- SUPPLIED MATERIAL

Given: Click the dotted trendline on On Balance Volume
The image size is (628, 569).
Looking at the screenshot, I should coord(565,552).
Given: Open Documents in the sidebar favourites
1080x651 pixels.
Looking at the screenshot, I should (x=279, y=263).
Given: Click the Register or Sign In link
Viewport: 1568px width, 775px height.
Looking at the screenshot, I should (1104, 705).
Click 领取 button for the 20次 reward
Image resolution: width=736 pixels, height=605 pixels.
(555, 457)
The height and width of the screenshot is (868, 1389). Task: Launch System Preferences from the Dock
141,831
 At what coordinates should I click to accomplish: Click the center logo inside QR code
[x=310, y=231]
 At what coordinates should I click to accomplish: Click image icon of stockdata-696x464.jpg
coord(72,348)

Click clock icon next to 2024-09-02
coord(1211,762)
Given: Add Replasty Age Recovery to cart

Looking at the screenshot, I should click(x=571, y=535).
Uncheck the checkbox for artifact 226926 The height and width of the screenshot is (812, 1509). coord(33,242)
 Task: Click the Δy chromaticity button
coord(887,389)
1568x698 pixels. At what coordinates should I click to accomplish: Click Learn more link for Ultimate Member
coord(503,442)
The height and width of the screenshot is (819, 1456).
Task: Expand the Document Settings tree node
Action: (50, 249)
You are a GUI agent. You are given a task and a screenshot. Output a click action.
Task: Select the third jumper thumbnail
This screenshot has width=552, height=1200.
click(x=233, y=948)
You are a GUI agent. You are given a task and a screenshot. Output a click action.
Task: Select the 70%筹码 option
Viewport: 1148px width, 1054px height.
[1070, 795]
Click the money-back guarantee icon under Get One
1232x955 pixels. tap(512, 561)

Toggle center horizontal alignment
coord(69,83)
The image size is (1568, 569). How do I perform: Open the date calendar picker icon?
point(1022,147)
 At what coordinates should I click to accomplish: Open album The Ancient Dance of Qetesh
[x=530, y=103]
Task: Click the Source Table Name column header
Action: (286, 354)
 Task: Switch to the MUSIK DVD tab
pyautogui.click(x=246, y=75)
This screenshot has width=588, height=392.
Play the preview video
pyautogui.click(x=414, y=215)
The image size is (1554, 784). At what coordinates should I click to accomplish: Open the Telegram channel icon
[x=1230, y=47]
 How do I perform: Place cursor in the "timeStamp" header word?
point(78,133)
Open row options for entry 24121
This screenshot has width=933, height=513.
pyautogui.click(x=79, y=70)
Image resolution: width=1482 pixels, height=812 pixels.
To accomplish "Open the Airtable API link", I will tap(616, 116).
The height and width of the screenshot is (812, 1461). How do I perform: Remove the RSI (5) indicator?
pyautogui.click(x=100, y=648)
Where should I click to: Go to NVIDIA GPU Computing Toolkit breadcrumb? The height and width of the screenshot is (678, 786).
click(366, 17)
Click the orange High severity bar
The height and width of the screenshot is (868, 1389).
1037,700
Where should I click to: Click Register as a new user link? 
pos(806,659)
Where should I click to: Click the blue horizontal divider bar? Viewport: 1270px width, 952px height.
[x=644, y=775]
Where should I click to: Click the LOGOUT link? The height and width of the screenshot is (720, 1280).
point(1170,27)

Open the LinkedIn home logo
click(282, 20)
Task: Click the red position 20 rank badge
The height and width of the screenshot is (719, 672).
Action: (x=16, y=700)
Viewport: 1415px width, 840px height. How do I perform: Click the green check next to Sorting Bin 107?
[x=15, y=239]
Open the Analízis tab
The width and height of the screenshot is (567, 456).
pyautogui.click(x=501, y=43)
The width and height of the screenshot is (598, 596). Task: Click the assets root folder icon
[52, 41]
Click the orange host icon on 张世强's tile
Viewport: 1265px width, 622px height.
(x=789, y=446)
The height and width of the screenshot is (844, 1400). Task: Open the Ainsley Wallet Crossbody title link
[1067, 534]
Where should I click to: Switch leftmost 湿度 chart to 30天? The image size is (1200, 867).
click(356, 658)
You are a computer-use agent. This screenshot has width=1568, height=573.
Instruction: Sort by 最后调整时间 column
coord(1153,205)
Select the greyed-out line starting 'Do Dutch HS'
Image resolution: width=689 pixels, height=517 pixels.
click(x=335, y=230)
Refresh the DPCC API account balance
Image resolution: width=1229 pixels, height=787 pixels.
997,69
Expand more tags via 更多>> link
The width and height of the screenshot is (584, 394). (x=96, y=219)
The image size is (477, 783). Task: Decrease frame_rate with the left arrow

- SHORT PROBLEM
Please copy all of the records above word for word, without changing anything.

- EXERCISE RESPONSE
Given: Click the dotted trendline on On Balance Volume
The image size is (628, 569).
Looking at the screenshot, I should coord(565,552).
Given: Open Documents in the sidebar favourites
1080x651 pixels.
Looking at the screenshot, I should (x=279, y=263).
Given: Click the Register or Sign In link
Viewport: 1568px width, 775px height.
Looking at the screenshot, I should (1104, 705).
Click 领取 button for the 20次 reward
Image resolution: width=736 pixels, height=605 pixels.
(555, 457)
The height and width of the screenshot is (868, 1389). Task: Launch System Preferences from the Dock
141,831
 At what coordinates should I click to accomplish: Click the center logo inside QR code
[x=310, y=231]
 At what coordinates should I click to accomplish: Click image icon of stockdata-696x464.jpg
coord(72,348)

Click clock icon next to 2024-09-02
coord(1211,762)
Given: Add Replasty Age Recovery to cart

Looking at the screenshot, I should click(x=571, y=535).
Uncheck the checkbox for artifact 226926 The height and width of the screenshot is (812, 1509). coord(33,242)
 Task: Click the Δy chromaticity button
coord(887,389)
1568x698 pixels. At what coordinates should I click to accomplish: Click Learn more link for Ultimate Member
coord(503,442)
The height and width of the screenshot is (819, 1456).
Task: Expand the Document Settings tree node
Action: (50, 249)
You are a GUI agent. You are given a task and a screenshot. Output a click action.
Task: Select the third jumper thumbnail
This screenshot has width=552, height=1200.
click(x=233, y=948)
You are a GUI agent. You are given a task and a screenshot. Output a click action.
Task: Select the 70%筹码 option
Viewport: 1148px width, 1054px height.
[1070, 795]
Click the money-back guarantee icon under Get One
1232x955 pixels. tap(512, 561)

Toggle center horizontal alignment
coord(69,83)
The image size is (1568, 569). How do I perform: Open the date calendar picker icon?
point(1022,147)
 At what coordinates should I click to accomplish: Open album The Ancient Dance of Qetesh
[x=530, y=103]
Task: Click the Source Table Name column header
Action: (286, 354)
 Task: Switch to the MUSIK DVD tab
pyautogui.click(x=246, y=75)
This screenshot has width=588, height=392.
Play the preview video
pyautogui.click(x=414, y=215)
The image size is (1554, 784). At what coordinates should I click to accomplish: Open the Telegram channel icon
[x=1230, y=47]
 How do I perform: Place cursor in the "timeStamp" header word?
point(78,133)
Open row options for entry 24121
This screenshot has width=933, height=513.
pyautogui.click(x=79, y=70)
Image resolution: width=1482 pixels, height=812 pixels.
To accomplish "Open the Airtable API link", I will tap(616, 116).
The height and width of the screenshot is (812, 1461). How do I perform: Remove the RSI (5) indicator?
pyautogui.click(x=100, y=648)
Where should I click to: Go to NVIDIA GPU Computing Toolkit breadcrumb? The height and width of the screenshot is (678, 786).
click(366, 17)
Click the orange High severity bar
The height and width of the screenshot is (868, 1389).
1037,700
Where should I click to: Click Register as a new user link? 
pos(806,659)
Where should I click to: Click the blue horizontal divider bar? Viewport: 1270px width, 952px height.
[x=644, y=775]
Where should I click to: Click the LOGOUT link? The height and width of the screenshot is (720, 1280).
point(1170,27)

Open the LinkedIn home logo
click(282, 20)
Task: Click the red position 20 rank badge
The height and width of the screenshot is (719, 672).
Action: (x=16, y=700)
Viewport: 1415px width, 840px height. How do I perform: Click the green check next to Sorting Bin 107?
[x=15, y=239]
Open the Analízis tab
The width and height of the screenshot is (567, 456).
pyautogui.click(x=501, y=43)
The width and height of the screenshot is (598, 596). Task: Click the assets root folder icon
[52, 41]
Click the orange host icon on 张世强's tile
Viewport: 1265px width, 622px height.
(x=789, y=446)
The height and width of the screenshot is (844, 1400). Task: Open the Ainsley Wallet Crossbody title link
[1067, 534]
Where should I click to: Switch leftmost 湿度 chart to 30天? The image size is (1200, 867).
click(356, 658)
You are a computer-use agent. This screenshot has width=1568, height=573.
Instruction: Sort by 最后调整时间 column
coord(1153,205)
Select the greyed-out line starting 'Do Dutch HS'
Image resolution: width=689 pixels, height=517 pixels.
click(x=335, y=230)
Refresh the DPCC API account balance
Image resolution: width=1229 pixels, height=787 pixels.
997,69
Expand more tags via 更多>> link
The width and height of the screenshot is (584, 394). (x=96, y=219)
The image size is (477, 783). Task: Decrease frame_rate with the left arrow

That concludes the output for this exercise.